The public plan concept has excited intense opposition from Republicans, insurers and big business. Stuart Butler, a domestic policy expert at the conservative Heritage Foundation, calls it “a nuclear minefield on the road to universal coverage.”

But the White House and Democratic leaders in Congress continue to insist that it is vital to their broader goals of covering all Americans and slowing the growth of costs. Their focus now is on finding a compromise that will maintain a level playing field by requiring, for instance, that a public plan be self-sustaining rather than reliant on tax dollars and that it maintain reserves like a private insurer.

Insurance industry lobbyists are skeptical that the government can fairly referee a contest between its own insurance plan and private offerings. In an era of serial federal bailouts, they ask, would the government really let its own insurance plan fail?

But the administration’s leading voices on health policy say the coexistence of public and private options within state employee benefit programs demonstrates that it can be done.
Len Nichols, the director of health policy at the New America Foundation and the co-author of a proposal to level the field through governance and pricing regulations, said that state employee health plans are “proof of concept” that governments can maintain fair competition. “They do not unleash this impulse to take over the world,” Mr.

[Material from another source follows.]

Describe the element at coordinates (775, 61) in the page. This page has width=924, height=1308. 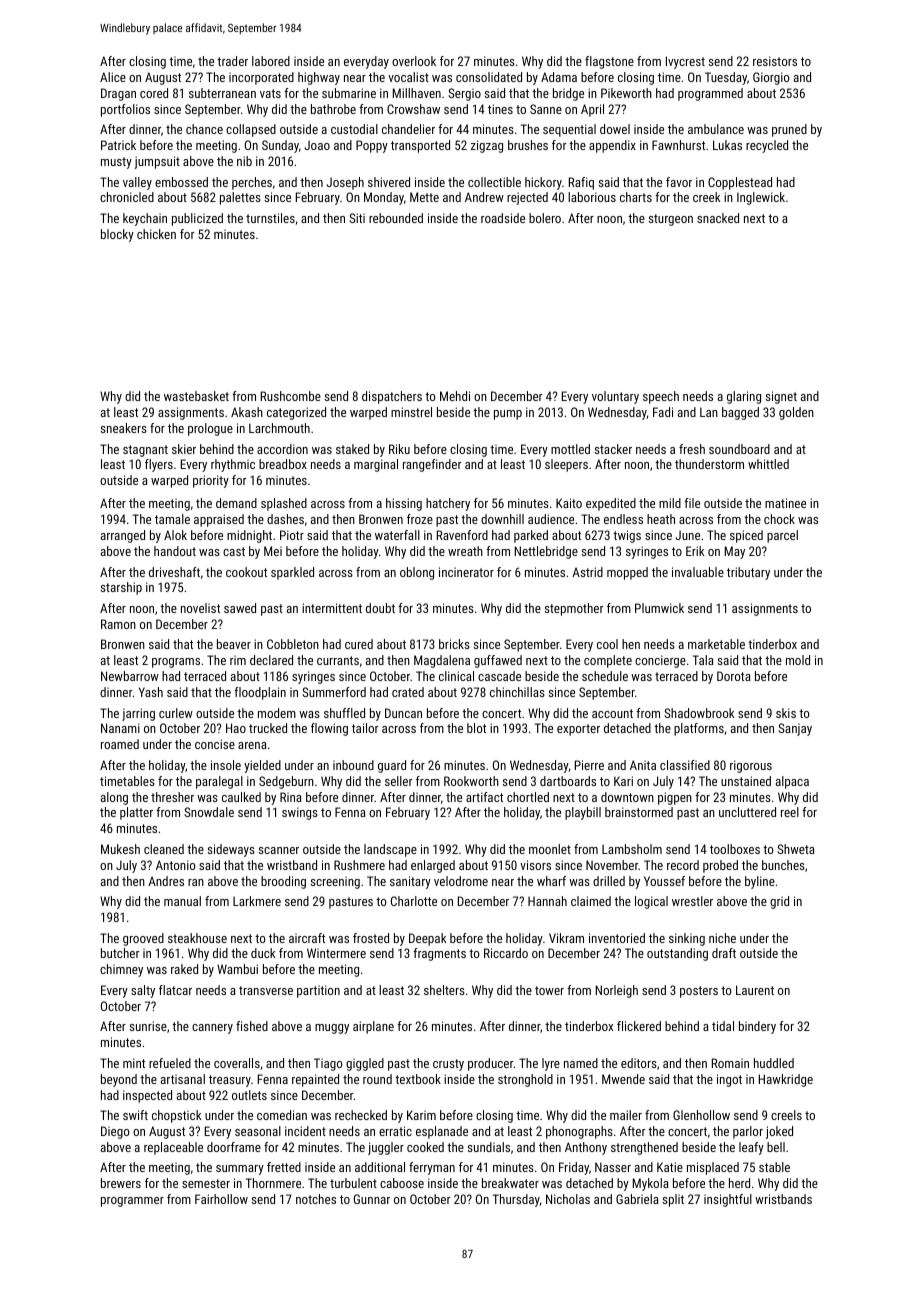
I see `resistors` at that location.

Nichols said. “I don’t see this leviathan behavior.”

But critics argue that with low administrative costs and no need to produce profits, a public plan will start with an unfair pricing advantage. They say that if a public plan is allowed to pay doctors and hospitals at levels comparable to Medicare’s, which are substantially below commercial insurance rates, it could set premiums so low it would quickly consume the market.

Although the numbers are disputed by public plan advocates, the Lewin Group, a health care consulting firm, recently projected that a plan paying Medicare rates would prompt 119 million of the 172 million people who are privately insured to switch policies (while also providing coverage to 28 million of the 46 million uninsured).

“No one has ever put up a plan to compete that exploited the bargaining leverage that you have with Medicare,” said John F. Sheils, a senior vice president at Lewin, which is owned by UnitedHealth Group, a major insurer. “It’s never been done, and if it’s never been done there’s not much you can conclude from looking at these state plans.”